» BRIEF: Below are some records; output exactly the lines from the line with "Task: Open Lisa Lis Marie's profile picture" to the line with "You are a computer-use agent. Image resolution: width=586", both ends kept, and nothing more.

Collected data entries
=-=-=-=-=
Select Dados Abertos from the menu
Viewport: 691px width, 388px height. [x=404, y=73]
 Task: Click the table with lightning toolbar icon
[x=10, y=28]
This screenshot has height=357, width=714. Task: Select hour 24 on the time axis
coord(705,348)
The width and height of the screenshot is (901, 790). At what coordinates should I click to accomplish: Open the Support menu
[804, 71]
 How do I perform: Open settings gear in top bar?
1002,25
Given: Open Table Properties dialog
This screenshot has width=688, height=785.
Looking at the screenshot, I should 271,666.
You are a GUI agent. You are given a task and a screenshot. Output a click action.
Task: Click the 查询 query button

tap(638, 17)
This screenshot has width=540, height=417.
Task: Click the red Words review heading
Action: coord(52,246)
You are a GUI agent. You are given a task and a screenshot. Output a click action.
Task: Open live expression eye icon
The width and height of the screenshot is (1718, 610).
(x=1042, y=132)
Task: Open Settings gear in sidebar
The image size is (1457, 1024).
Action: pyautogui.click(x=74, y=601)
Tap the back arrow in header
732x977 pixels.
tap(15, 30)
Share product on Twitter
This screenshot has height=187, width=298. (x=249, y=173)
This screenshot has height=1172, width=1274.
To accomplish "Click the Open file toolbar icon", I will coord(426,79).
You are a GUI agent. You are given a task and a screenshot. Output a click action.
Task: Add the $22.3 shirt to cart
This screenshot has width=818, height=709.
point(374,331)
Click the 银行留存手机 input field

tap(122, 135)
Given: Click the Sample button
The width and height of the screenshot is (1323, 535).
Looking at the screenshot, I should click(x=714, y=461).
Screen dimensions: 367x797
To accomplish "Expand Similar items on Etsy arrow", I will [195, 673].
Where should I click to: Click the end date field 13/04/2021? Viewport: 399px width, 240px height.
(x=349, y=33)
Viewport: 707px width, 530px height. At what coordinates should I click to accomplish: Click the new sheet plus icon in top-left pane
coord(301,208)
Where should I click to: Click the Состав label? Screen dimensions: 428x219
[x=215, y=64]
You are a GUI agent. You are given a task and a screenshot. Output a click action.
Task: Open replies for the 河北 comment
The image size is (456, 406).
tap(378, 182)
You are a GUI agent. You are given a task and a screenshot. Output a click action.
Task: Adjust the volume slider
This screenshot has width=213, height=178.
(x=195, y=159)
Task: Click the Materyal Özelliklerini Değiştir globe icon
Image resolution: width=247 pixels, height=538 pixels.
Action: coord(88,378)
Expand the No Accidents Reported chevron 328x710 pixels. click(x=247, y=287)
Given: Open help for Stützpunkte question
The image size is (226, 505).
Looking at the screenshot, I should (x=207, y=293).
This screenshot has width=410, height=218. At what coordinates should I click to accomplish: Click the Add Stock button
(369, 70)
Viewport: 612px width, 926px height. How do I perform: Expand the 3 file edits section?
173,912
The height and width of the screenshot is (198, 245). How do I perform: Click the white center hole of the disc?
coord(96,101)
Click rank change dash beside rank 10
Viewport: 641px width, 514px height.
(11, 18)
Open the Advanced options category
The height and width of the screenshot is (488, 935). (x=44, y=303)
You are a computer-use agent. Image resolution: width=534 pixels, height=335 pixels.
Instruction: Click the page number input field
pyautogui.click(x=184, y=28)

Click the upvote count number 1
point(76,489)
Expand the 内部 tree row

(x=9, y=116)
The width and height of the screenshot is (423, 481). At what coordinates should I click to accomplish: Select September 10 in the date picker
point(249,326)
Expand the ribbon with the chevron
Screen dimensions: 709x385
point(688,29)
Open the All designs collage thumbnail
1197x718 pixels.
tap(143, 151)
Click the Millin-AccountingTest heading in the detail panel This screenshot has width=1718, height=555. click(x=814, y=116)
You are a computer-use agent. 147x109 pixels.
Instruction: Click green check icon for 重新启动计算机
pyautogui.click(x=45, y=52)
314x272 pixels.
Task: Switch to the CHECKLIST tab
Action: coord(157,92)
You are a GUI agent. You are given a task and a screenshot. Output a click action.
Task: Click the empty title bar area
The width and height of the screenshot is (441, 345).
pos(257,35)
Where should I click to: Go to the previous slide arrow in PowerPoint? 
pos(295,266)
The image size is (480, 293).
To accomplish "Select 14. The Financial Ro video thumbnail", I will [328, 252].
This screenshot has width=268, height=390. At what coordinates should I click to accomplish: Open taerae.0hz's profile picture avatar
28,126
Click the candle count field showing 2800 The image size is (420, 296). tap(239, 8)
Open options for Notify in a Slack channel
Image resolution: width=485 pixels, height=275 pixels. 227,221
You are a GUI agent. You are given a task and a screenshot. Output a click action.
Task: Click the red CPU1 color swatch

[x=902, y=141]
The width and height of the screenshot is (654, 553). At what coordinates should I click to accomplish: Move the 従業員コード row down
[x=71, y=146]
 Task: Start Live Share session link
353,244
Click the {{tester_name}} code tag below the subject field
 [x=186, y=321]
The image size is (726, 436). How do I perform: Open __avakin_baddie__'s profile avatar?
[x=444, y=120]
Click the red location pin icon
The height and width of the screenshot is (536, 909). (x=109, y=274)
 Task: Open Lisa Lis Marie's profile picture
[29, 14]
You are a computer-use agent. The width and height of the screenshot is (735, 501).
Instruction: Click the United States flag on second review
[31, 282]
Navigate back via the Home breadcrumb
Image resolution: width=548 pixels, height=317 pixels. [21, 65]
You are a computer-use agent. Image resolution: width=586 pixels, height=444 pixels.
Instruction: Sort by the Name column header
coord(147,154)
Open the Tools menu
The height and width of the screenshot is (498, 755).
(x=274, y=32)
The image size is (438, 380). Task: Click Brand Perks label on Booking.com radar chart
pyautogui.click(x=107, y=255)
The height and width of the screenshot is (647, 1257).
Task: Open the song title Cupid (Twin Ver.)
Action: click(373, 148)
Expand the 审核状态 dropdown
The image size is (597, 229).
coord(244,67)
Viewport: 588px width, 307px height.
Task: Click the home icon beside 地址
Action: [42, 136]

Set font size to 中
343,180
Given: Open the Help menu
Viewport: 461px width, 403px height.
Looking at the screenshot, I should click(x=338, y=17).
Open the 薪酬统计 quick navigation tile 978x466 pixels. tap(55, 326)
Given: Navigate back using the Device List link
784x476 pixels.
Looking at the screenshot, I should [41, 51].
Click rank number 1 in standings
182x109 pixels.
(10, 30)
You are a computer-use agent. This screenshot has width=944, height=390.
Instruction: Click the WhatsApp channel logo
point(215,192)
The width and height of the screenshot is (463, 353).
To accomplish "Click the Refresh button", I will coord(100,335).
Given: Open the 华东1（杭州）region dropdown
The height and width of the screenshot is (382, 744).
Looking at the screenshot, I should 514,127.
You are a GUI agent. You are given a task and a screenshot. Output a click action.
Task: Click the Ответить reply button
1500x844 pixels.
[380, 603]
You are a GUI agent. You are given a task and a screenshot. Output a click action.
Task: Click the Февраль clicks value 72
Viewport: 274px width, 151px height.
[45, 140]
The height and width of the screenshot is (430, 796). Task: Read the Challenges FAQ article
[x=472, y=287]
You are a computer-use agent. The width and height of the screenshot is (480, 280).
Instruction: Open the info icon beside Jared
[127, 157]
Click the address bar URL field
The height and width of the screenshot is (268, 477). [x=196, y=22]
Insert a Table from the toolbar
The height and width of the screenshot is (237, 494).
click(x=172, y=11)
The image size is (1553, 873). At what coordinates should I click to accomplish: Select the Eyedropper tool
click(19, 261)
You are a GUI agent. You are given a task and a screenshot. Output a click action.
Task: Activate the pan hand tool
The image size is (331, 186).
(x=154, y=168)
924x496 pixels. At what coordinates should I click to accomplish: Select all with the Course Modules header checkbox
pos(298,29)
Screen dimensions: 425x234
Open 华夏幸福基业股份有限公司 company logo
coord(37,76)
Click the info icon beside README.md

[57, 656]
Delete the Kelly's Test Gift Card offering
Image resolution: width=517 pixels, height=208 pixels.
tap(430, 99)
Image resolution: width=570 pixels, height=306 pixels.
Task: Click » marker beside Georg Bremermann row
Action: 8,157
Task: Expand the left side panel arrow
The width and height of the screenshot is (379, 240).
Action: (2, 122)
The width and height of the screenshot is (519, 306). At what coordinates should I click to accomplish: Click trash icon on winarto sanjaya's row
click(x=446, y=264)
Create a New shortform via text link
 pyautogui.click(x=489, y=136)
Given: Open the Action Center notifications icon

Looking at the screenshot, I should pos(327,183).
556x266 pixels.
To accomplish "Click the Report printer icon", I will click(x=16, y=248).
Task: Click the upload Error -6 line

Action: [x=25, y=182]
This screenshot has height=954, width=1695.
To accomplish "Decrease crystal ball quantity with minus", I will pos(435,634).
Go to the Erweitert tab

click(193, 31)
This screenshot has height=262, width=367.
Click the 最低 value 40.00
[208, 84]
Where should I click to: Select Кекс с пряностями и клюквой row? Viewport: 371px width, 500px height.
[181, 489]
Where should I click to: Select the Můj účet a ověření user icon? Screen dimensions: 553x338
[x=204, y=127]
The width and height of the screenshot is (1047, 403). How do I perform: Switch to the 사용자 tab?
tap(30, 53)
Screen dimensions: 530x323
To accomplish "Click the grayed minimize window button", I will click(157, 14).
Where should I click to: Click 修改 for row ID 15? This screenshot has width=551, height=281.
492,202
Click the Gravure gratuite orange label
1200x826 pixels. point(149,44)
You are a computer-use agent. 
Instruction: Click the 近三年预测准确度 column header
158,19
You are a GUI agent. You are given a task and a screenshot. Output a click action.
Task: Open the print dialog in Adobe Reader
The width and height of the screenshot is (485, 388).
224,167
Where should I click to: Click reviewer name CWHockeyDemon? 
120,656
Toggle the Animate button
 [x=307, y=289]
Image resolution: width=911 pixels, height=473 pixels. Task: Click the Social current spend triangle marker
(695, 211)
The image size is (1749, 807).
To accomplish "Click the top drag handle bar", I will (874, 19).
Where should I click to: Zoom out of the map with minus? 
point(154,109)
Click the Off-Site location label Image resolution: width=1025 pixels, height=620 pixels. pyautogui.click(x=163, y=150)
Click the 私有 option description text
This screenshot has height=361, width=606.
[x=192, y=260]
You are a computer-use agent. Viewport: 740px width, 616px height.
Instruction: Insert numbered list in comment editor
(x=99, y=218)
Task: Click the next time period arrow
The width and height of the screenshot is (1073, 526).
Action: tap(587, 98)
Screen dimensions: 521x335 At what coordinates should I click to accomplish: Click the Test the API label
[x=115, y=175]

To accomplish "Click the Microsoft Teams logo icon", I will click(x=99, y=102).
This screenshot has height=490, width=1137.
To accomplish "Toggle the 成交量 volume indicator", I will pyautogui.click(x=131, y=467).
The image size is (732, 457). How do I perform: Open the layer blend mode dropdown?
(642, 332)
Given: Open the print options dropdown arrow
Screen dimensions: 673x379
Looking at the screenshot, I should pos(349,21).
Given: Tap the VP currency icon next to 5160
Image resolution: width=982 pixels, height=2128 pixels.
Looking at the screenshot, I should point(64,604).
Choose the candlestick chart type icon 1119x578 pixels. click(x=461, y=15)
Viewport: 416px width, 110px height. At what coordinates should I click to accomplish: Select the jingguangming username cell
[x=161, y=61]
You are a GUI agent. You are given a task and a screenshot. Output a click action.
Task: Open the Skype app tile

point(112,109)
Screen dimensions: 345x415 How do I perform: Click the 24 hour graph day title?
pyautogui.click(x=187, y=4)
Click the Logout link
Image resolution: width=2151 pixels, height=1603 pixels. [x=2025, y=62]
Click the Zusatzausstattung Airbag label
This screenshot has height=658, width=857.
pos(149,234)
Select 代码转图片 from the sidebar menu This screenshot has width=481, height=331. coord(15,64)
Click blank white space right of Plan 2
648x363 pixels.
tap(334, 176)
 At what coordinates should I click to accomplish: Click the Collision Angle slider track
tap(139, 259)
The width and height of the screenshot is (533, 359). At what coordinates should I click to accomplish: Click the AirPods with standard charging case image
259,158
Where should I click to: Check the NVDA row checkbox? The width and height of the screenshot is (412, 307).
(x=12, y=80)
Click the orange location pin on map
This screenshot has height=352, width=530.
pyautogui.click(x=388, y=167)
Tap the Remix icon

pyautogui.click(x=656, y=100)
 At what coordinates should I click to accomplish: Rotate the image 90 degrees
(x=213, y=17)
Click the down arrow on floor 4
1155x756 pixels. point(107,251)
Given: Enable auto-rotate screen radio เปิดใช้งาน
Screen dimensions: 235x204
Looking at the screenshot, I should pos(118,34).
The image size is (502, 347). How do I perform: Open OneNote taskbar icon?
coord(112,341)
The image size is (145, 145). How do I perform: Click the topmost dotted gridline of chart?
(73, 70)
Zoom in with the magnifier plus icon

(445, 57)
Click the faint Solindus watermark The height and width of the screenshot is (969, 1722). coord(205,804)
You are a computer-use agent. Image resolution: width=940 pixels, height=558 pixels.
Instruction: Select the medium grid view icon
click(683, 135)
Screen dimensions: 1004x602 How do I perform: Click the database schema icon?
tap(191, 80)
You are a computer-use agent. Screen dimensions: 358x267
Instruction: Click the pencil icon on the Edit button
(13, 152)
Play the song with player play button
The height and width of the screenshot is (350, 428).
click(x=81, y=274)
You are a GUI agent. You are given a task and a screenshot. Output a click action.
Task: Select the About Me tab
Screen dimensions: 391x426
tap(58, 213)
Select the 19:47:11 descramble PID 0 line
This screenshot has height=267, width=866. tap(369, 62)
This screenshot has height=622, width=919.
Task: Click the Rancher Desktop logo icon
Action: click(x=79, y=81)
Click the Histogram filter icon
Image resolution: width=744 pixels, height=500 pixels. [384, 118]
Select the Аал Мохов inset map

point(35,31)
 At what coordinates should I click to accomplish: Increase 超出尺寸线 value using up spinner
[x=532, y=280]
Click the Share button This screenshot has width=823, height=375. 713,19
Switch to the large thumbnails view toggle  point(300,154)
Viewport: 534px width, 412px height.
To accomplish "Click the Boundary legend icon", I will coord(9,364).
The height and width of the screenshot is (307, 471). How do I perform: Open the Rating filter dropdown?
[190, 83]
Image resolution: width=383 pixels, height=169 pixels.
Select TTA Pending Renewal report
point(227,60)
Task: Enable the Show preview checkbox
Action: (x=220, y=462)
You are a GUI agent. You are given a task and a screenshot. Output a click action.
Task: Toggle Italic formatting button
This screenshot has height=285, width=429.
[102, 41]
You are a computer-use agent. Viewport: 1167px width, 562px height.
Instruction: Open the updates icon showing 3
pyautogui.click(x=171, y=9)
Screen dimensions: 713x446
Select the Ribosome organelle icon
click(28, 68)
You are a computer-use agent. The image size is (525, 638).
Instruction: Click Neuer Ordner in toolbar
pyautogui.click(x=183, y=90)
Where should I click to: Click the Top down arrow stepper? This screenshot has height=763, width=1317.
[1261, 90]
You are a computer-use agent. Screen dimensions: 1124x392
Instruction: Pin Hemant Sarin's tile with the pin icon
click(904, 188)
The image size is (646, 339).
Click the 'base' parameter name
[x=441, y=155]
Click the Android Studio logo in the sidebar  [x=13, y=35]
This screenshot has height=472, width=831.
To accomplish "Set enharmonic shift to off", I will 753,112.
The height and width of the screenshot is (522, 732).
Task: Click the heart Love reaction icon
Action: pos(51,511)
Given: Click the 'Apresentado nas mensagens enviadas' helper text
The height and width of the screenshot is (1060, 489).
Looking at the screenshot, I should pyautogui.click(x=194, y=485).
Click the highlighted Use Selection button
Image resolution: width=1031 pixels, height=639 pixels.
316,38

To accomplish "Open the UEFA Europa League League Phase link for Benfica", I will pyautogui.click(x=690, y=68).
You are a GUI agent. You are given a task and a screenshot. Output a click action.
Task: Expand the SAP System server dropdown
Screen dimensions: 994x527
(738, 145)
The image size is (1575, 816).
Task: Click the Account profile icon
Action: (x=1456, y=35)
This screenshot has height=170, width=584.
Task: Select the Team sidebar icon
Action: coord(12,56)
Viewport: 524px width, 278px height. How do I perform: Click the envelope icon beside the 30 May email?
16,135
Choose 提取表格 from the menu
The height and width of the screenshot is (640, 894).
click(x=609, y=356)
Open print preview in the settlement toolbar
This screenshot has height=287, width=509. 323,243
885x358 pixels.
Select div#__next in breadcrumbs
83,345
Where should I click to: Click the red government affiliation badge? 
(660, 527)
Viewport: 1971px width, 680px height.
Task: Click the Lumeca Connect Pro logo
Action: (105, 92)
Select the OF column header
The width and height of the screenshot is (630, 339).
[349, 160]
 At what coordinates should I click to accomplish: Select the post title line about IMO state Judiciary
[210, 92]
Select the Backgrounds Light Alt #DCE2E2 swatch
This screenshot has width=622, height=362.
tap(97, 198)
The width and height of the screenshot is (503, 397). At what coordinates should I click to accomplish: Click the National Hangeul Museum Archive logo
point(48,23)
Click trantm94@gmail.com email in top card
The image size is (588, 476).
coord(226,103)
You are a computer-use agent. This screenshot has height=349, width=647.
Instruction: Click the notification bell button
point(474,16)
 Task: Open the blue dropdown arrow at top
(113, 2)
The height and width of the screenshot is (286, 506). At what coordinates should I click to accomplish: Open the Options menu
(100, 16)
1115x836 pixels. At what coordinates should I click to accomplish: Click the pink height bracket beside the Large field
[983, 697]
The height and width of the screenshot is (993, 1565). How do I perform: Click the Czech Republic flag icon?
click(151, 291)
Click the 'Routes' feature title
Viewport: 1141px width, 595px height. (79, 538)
=-=-=-=-=
» ANSWER TO THE EXERCISE:
 Task: Open Lisa Lis Marie's profile picture
[29, 14]
You are a computer-use agent. The width and height of the screenshot is (735, 501).
Instruction: Click the United States flag on second review
[31, 282]
Navigate back via the Home breadcrumb
Image resolution: width=548 pixels, height=317 pixels. [21, 65]
You are a computer-use agent. Image resolution: width=586 pixels, height=444 pixels.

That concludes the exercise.